» YOUR INSTRUCTIONS: Reproduce the lines below exactly, from the one containing "Where should I" through the one containing "Task: Click the vertex of the blue parabola", both included. Leave out any pictures.
= = =
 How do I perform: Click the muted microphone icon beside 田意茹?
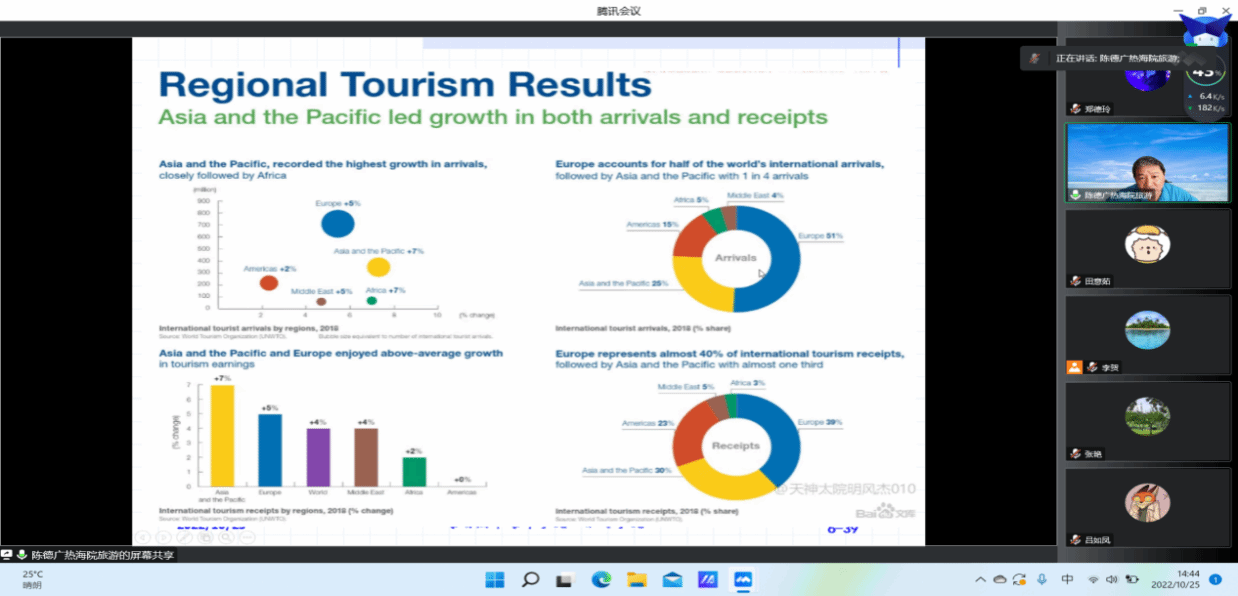pos(1075,281)
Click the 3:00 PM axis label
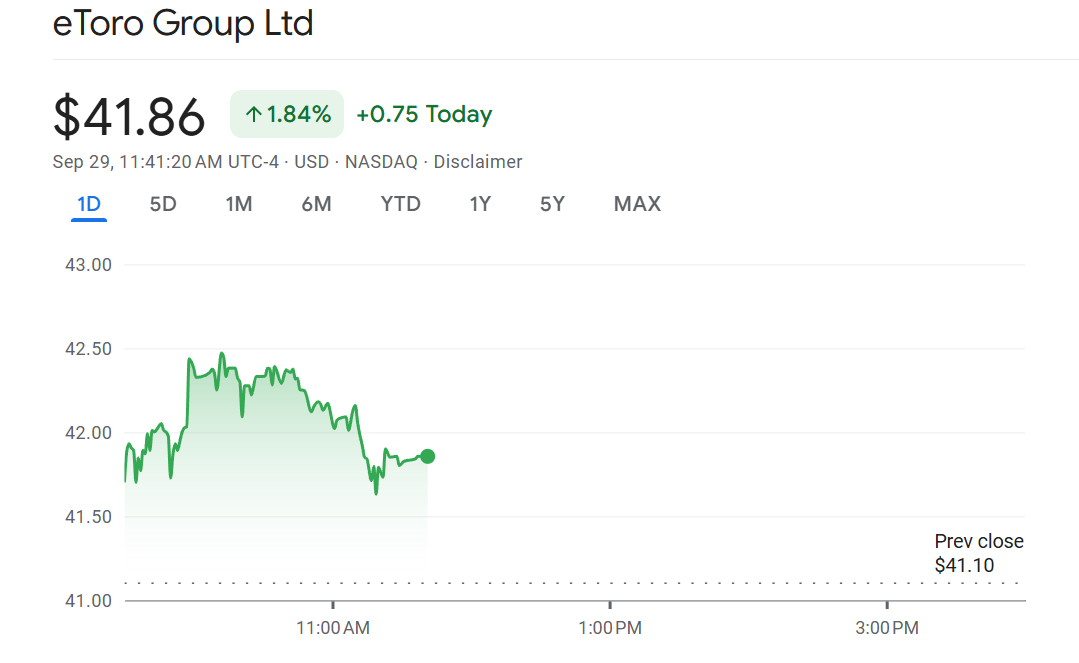1079x663 pixels. 887,628
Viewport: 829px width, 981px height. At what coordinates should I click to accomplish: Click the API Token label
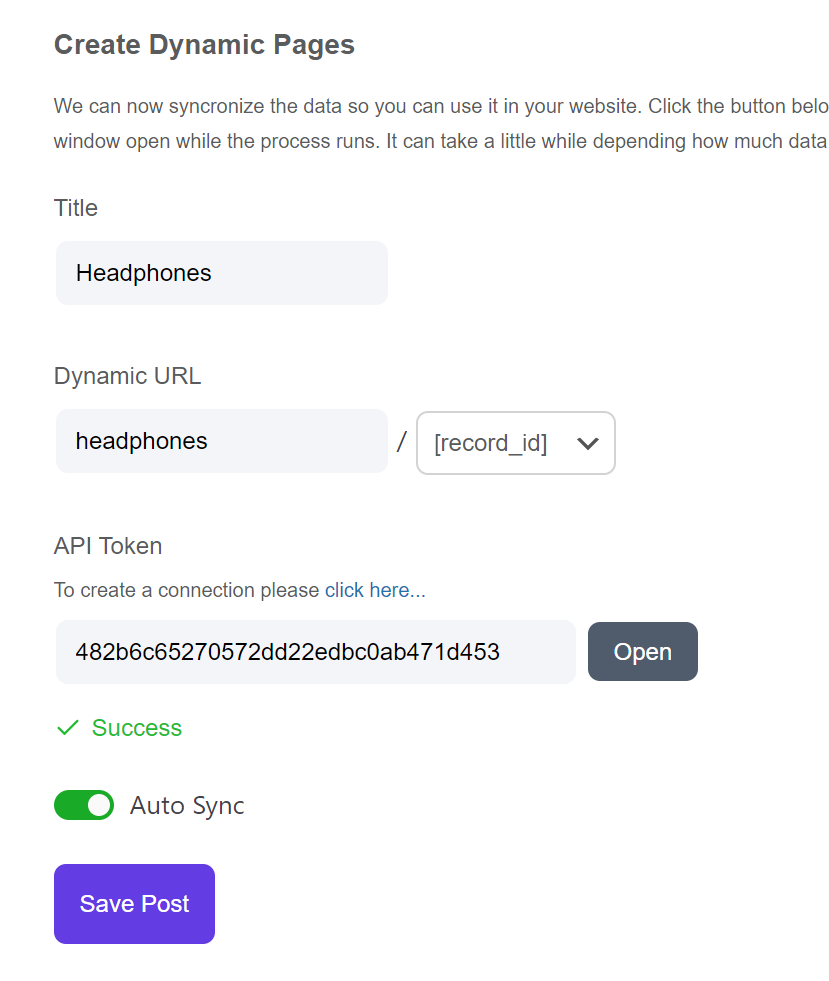coord(108,546)
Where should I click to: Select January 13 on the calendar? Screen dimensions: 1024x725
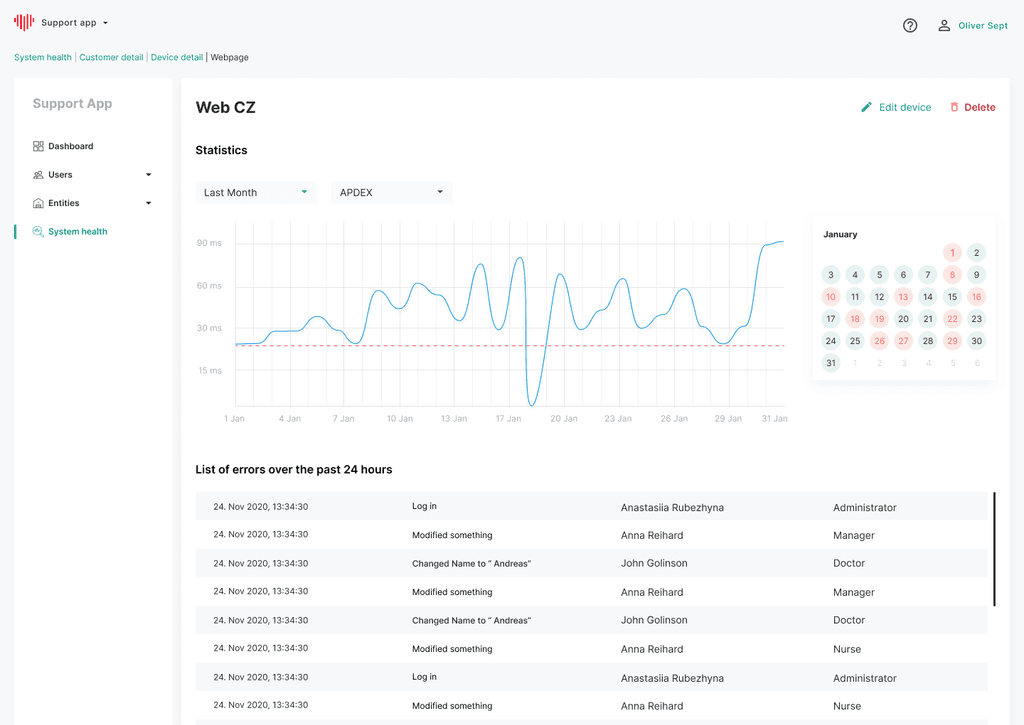903,297
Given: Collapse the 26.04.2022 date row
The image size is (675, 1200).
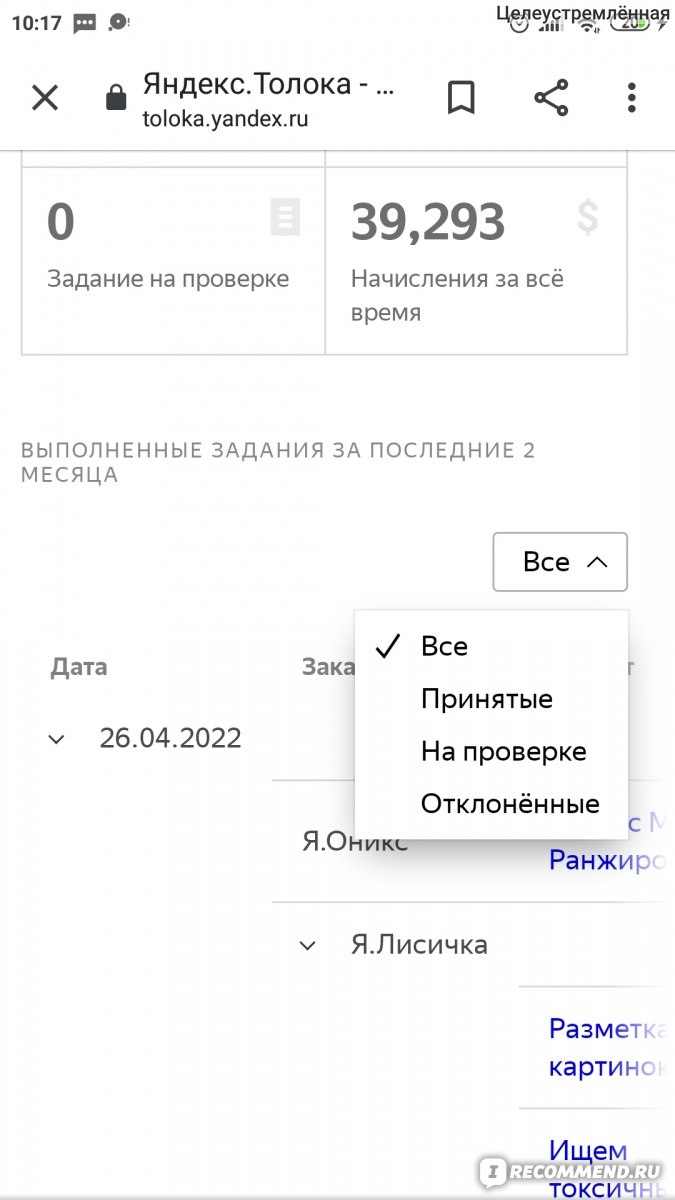Looking at the screenshot, I should tap(57, 739).
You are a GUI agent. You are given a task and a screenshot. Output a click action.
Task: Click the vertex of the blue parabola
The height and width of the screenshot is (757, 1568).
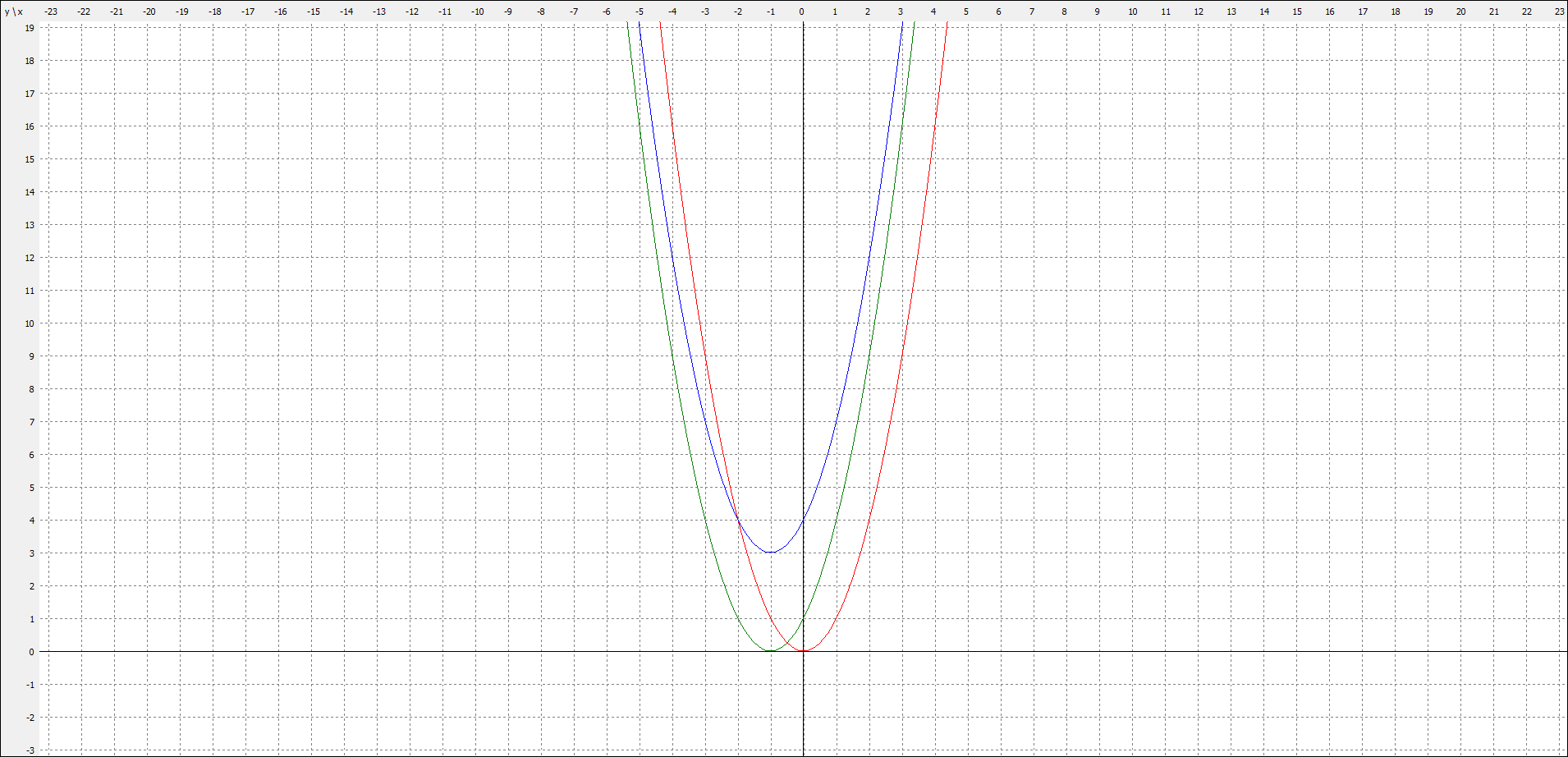[x=770, y=553]
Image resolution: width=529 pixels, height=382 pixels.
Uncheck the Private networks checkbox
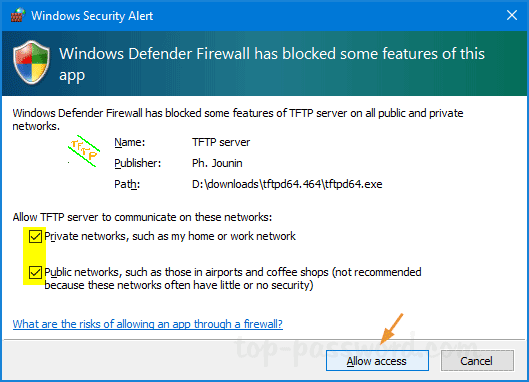pos(35,236)
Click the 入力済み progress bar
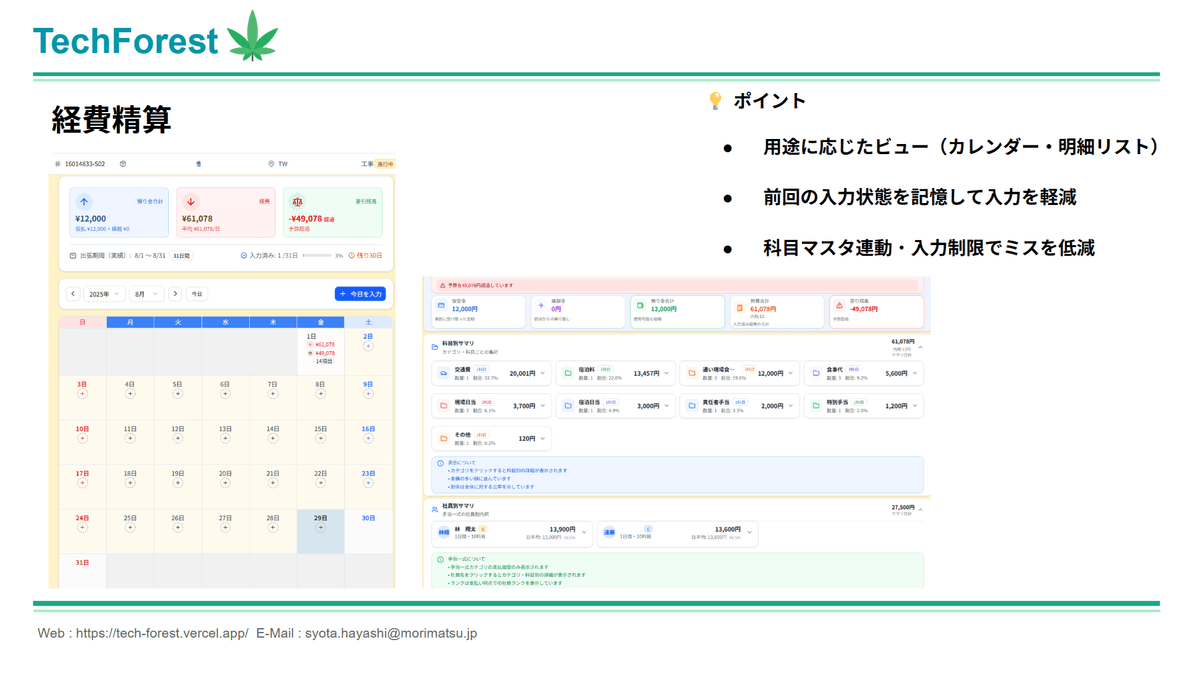 pos(316,256)
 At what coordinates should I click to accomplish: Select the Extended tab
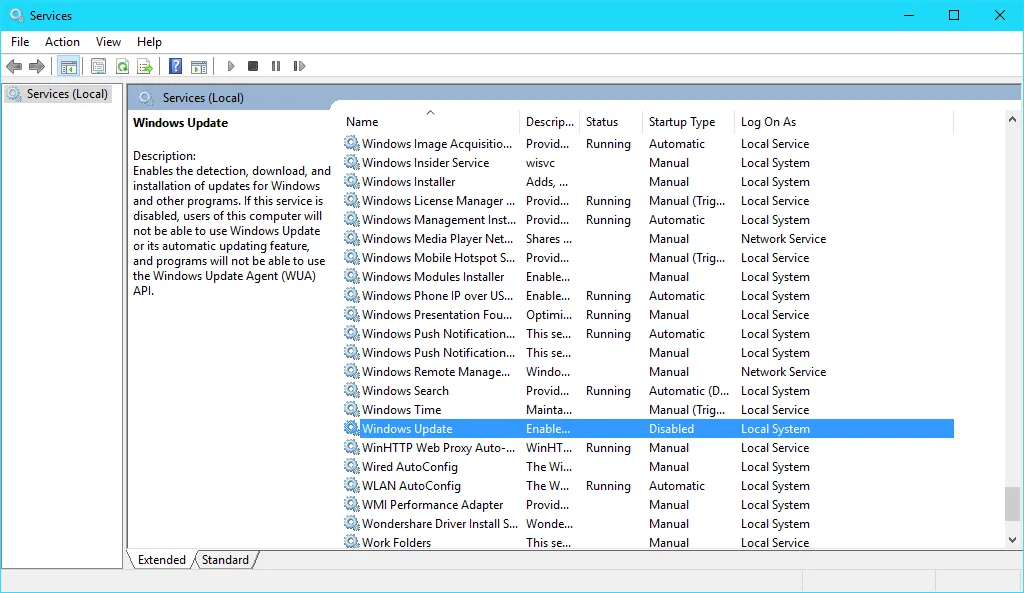click(161, 560)
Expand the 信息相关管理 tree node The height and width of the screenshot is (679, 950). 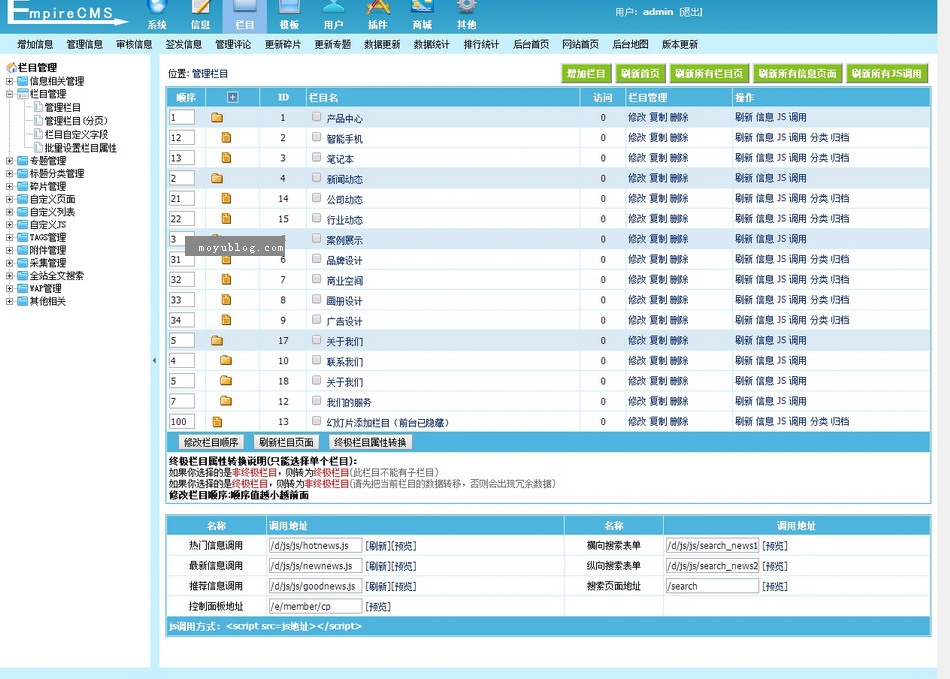click(10, 81)
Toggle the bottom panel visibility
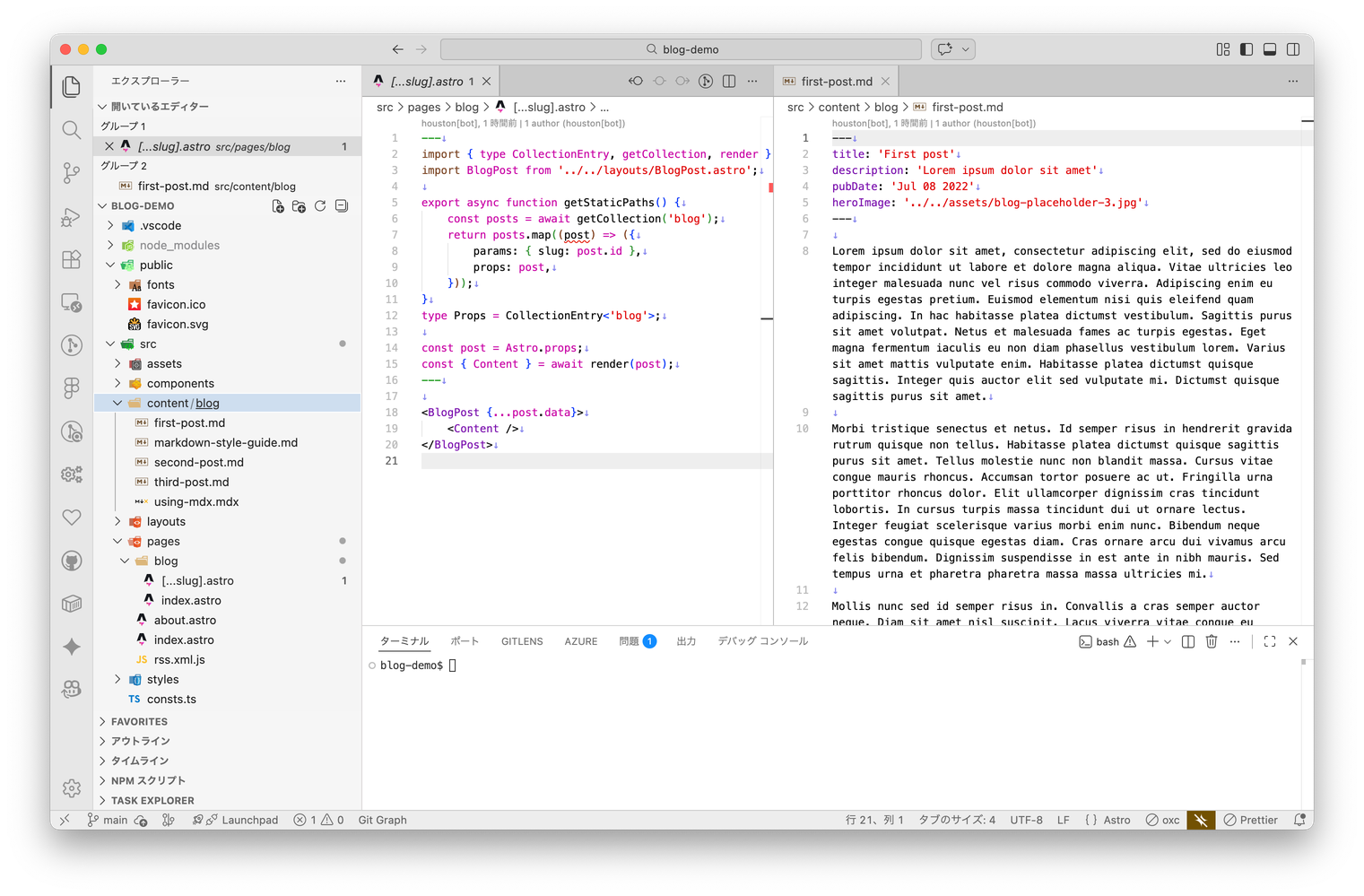 tap(1270, 49)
= = =
» OUTPUT FOR THIS TASK:
Where should I click to: Select January 13 on the calendar? Screen dimensions: 1024x725
903,297
Given: Collapse the 26.04.2022 date row
The image size is (675, 1200).
Looking at the screenshot, I should tap(57, 739).
You are a GUI agent. You are given a task and a screenshot. Output a click action.
Task: Click the vertex of the blue parabola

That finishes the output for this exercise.